Output range, inclusive: from the line containing "Personalize (89, 2533)" to the line containing "added value (72, 635)". Restate those lines from the data below word for word and only those.

Stored data |
····················
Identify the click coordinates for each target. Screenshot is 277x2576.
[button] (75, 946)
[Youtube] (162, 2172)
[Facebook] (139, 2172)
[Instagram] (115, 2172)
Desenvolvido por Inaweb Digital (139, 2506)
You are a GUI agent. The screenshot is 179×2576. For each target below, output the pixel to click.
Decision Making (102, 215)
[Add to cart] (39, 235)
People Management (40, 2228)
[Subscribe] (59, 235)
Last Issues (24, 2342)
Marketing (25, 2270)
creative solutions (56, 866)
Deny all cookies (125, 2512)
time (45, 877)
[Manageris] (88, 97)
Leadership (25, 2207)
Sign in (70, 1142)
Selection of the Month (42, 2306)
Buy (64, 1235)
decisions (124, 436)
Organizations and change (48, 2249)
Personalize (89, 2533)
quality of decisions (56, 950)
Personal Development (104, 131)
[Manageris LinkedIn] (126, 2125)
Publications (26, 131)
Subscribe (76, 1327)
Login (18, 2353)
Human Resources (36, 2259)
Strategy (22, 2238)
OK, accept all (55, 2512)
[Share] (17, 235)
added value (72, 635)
····················
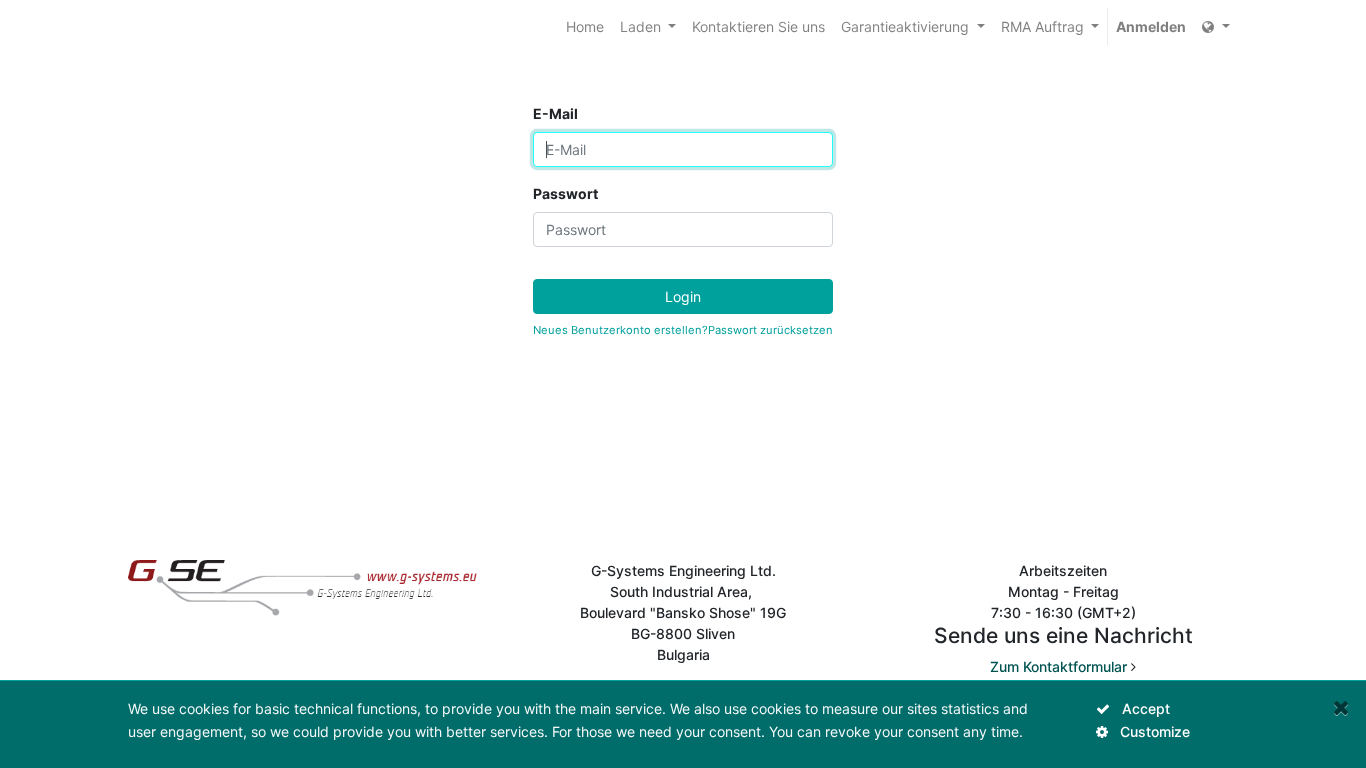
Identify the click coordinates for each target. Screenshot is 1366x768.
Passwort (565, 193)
····················
Response below |
Personalize (89, 2533)
quality of decisions (56, 950)
Personal Development (104, 131)
[Manageris LinkedIn] (126, 2125)
Publications (26, 131)
Subscribe (76, 1327)
Login (18, 2353)
Human Resources (36, 2259)
Strategy (22, 2238)
OK, accept all (55, 2512)
[Share] (17, 235)
added value (72, 635)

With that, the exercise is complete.